In South Australia, temperatures have been “running 10 to 14 degrees above average” since the start of the week, says Adelaide Now. On Tuesday, the mercury peaked at 49C in the northern town of Tarcoola.
As well as causing discomfort for the state’s human residents, the intense heat is once again taking its toll on the bat population.
“Large colonies” have been seen falling to the ground after succumbing to heat stress in the Adelaide’s Botanic Park, home to around 17,000 bats, the ABC reports.
The state’s health department has warned residents not to touch “heat-stressed bats and pups”, which can carry dangerous diseases including the Australian bat lyssavirus, which causes rabies.
Ecologist Jason Van Weenen said that bats struggle to cope with temperatures above 40C, especially when young, and said the heatwave meant a “high likelihood of a significant number of pups dying over summer”.
Last November’s heatwave in Queensland had a devastating impact on the nocturnal mammals.
Researchers now believe that at least 23,000 spectacled fruit bats died - around one-third of the total population - over just two days in and around Cairns, where temperatures passed 42C.
Some locals were “forced to leave their homes due to the smell from thousands of rotting carcasses”, the ABC reports.
Over the same period, around 10,000 black flying foxes are thought to have succumbed to heat - and bat-watchers say that climate change predictions indicate that the situation is likely to worsen.

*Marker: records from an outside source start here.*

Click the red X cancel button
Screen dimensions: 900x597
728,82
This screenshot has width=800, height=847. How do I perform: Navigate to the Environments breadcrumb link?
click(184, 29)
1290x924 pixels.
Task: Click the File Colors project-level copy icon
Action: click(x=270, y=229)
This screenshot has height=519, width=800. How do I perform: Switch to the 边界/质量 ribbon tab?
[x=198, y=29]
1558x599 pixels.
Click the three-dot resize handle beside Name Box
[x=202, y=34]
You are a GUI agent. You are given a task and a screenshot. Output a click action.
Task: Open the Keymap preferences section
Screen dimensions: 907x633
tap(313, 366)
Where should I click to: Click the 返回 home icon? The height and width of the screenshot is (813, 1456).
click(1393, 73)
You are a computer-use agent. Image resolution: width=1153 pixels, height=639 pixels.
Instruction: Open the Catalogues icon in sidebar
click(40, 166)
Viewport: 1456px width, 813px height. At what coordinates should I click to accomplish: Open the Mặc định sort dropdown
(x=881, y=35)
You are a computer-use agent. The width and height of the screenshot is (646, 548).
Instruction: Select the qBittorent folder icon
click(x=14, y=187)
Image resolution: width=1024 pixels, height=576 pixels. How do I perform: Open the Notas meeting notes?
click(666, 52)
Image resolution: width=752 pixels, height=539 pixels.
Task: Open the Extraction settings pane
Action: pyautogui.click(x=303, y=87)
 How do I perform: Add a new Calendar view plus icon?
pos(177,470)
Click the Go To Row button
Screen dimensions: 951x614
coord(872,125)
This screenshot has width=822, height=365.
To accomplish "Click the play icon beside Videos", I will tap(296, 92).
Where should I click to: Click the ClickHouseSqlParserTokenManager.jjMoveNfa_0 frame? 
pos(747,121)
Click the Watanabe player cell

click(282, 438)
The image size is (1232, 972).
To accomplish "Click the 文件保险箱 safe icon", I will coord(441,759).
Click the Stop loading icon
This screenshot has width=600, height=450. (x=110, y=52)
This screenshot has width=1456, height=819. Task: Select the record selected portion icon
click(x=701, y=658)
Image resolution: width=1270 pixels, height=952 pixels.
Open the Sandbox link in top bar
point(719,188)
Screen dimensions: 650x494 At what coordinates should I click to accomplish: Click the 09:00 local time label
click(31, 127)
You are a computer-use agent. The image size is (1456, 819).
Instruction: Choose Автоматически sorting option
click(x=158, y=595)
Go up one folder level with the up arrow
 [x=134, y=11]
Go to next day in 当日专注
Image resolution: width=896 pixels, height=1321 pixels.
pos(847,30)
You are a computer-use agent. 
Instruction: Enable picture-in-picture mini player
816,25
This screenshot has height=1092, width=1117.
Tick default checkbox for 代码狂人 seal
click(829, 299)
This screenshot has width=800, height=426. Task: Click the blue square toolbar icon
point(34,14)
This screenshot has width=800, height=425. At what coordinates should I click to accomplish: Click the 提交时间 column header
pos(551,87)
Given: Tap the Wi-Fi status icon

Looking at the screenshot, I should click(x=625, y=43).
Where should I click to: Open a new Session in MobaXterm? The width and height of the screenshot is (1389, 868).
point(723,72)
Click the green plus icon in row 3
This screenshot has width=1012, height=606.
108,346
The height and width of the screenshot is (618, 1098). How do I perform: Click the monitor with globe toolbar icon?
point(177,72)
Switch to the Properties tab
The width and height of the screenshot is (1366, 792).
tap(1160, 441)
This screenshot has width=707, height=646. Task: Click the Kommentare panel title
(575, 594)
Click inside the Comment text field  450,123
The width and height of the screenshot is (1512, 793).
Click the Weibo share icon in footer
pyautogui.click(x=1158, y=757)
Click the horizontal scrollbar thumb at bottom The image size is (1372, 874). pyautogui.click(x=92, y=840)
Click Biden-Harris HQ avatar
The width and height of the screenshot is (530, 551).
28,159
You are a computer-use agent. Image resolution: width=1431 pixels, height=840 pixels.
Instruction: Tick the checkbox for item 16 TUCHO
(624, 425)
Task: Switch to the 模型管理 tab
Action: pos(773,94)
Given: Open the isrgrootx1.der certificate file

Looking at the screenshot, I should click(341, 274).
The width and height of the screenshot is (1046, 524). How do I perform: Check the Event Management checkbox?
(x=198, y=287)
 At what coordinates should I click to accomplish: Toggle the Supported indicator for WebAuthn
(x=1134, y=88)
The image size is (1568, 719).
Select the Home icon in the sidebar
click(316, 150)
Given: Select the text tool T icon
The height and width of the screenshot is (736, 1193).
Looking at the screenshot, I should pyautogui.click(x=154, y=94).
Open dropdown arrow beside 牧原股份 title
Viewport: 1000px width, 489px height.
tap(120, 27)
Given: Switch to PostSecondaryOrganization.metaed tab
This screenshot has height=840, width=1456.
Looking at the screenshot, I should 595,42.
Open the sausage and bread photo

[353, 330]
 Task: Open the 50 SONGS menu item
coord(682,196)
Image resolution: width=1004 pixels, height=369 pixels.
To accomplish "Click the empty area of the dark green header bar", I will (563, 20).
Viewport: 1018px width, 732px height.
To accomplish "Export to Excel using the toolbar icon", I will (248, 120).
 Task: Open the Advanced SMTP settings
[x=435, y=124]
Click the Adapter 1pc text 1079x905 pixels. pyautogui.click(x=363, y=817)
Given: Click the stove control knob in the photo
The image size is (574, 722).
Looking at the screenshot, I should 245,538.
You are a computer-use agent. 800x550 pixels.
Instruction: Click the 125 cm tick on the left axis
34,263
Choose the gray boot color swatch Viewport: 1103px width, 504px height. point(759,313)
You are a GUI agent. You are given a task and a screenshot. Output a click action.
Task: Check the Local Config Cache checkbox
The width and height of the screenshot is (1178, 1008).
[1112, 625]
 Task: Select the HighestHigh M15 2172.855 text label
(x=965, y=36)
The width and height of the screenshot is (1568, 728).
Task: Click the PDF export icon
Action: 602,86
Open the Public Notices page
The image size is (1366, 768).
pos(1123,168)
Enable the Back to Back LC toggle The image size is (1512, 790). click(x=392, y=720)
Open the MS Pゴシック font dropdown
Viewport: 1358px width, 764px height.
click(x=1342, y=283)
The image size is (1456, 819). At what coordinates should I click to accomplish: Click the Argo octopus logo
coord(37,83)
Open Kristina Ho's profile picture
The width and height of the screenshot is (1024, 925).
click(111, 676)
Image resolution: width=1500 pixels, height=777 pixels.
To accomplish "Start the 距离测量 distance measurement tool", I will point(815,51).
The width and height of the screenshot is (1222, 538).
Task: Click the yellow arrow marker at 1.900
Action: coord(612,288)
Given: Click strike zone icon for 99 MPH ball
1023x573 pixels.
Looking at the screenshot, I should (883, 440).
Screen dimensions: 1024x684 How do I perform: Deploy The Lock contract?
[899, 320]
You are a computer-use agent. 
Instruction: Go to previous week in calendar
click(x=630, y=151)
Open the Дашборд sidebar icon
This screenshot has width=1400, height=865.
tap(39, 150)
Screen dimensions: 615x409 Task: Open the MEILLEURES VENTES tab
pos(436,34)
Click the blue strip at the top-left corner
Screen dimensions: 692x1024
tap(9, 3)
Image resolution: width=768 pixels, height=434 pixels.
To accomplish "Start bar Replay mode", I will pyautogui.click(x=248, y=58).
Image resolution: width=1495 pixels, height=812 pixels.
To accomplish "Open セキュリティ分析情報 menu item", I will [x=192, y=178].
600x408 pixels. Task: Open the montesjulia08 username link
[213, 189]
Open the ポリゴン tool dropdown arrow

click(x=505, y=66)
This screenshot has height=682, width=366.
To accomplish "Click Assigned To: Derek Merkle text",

“Extreme heat events are increasing in frequency, also in terms of intensity and duration,” said Dr Justin Welbergen, president of the Australasian Bat Society and lead researcher into the effects of the November heatwave.
He added that bat species who roost in urban areas were only the most visible example of a more widespread impact on wildlife, and should be seen as “the canary in the coal mine for climate change”.